Materials and Methods

Contrast concentration in abdominal aortic blood during contrast-enhanced CT was measured by performing CT densitometry of aortic blood before contrast, and in the arterial phase, in 100 adults undergoing abdominal CT. Densities were converted to contrast concentrations by scanning water phantoms containing 20 graded concentrations of contrast and comparing their densities to patient data. Because it was impossible to perform CT densitometry during cardiac angiography, aortic contrast concentrations were calculated from standard contrast doses and injection rates with the range of clinically encountered cardiac output rates, assuming ultimate steady state for blood/contrast mixing and normal data distribution.


Maximum aortic (and hence renal arterial) concentrations were significantly higher (range, 6.68%–15.90%) after ventriculography than after CT (1.22%–5.80%).
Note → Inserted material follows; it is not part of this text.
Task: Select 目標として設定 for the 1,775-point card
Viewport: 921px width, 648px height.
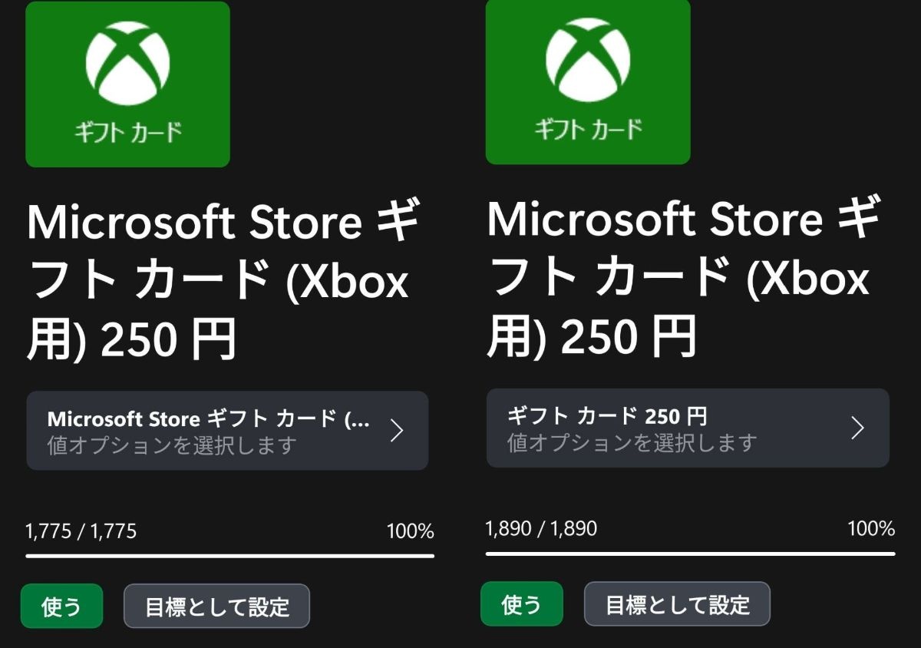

Because ventricular injection times are much shorter than published initial-appearance-to-maximum-concentration times after intravenous administration, the rate of change of contrast concentration is also higher after ventriculography than after CT.


Higher maximum renal arterial contrast concentration may be responsible for the greater risk of nephropathy after cardiac angiography than after doses for CT. The faster rate of change of renal arterial contrast concentration after ventriculography may also increase the likelihood of renal toxicity.

Clinical Relevance/Application

Maximum renal arterial contrast concentration, and/or the rapidity of change of this parameter, may be partly responsible for the risk of nephropathy. Controlling these factors might permit reduction of nephropathy risk; they also suggest avenues of research into the pathophysiology of contrast nephropathy.